Alea jacta est, les dés sont jetés… Janvier, c’est le bon moment pour lire une BD sous la couverture, et s’évader en laissant faire la magie du fantastique. Et quand c’est la bande dessinée historique qui accueille des créatures imaginaires, les scènes de combat romaines deviennent aussi généreuses que le scénario… Et la chance peut tourner. Avec Caledonia, tome 1 : La IXème Légion, Eric Corbeyran , prolifique scénariste, nous régale, aux Éditions Soleil. Le début de cette nouvelle saga se déroule au IIième siècle ap. J.C. , et met les Romains face aux valeureux ancêtres des Écossais. Il n’en fallait pas plus pour donner au dessinateur Emmanuel Despujol et à la coloriste Juliette Despujol (sa fille) un terrain de jeu de personnages, couleurs, décors et ambiance. Défi relevé avec succès, entre codes du péplum – capes rouges, casques, boucliers, sans oublier la discipline – et brumes enveloppantes laissant apparaître des étrangetés… Face à un peuple fort et libre, maquillé de bleu, à sa sorcière, et à son héroïne, une jeune femme sauvage et résistante, l’armure et la stratégie suffiront-ils ?

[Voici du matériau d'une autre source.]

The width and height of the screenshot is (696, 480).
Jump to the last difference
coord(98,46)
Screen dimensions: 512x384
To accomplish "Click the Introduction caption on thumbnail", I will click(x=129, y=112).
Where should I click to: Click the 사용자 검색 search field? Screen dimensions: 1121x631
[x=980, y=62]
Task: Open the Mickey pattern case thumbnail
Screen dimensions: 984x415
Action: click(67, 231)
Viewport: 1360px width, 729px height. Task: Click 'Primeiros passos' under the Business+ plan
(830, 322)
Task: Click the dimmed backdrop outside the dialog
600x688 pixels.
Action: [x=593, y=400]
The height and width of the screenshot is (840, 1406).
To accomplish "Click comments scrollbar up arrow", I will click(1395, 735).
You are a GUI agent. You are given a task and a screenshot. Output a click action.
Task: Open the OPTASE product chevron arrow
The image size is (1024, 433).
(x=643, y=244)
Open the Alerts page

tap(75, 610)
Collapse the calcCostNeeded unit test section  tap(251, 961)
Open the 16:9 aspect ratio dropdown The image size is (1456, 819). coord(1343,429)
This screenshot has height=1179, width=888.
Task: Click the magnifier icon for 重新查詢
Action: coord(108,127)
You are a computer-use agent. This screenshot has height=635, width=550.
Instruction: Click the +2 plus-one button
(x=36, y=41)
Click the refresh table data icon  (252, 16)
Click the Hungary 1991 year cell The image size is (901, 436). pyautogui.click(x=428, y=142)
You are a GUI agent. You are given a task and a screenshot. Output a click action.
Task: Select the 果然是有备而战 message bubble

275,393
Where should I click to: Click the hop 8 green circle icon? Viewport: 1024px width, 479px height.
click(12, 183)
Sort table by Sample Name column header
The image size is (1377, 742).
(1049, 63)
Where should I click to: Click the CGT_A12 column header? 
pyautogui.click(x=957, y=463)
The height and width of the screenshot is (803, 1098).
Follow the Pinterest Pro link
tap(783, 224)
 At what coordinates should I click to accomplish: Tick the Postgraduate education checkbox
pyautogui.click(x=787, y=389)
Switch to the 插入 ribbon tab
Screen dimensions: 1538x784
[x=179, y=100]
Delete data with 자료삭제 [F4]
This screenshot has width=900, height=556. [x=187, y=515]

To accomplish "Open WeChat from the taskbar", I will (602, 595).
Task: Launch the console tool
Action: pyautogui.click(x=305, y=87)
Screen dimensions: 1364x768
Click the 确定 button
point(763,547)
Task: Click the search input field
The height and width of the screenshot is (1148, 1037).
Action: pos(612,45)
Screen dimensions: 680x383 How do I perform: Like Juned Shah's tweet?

L’histoire commence fort, avec, dans la pénombre, ce qui semble bien être le sacrifice de cinq enfants calédoniens, amenés en bateau pour s’enfoncer dans un lieu d’angoisse. Lucius Aemilius Karus, Centurion, fait face à une tribu dotée d’une magie puissante et secrète. Il nous partage ses pensées et ses doutes… Leta, fille du chef Galam, est une jeune femme intrépide. Sa capture est-elle la clé pour pacifier Caledonia ? Chaque civilisation, avec ses codes, sa hiérarchie, possède ses avantages : savoir utiliser le relief à son avantage, ou n’être qu’un maillon d’une armée massive – la IXème légion. Mais des dissensions naissent également des deux côtés… Le surnaturel monte en puissance, d’une très grande main noire à de forces supérieures qui sèment la pagaille dans le fort romain. Lucius Aemilius a-t-il raison de s’entêter ?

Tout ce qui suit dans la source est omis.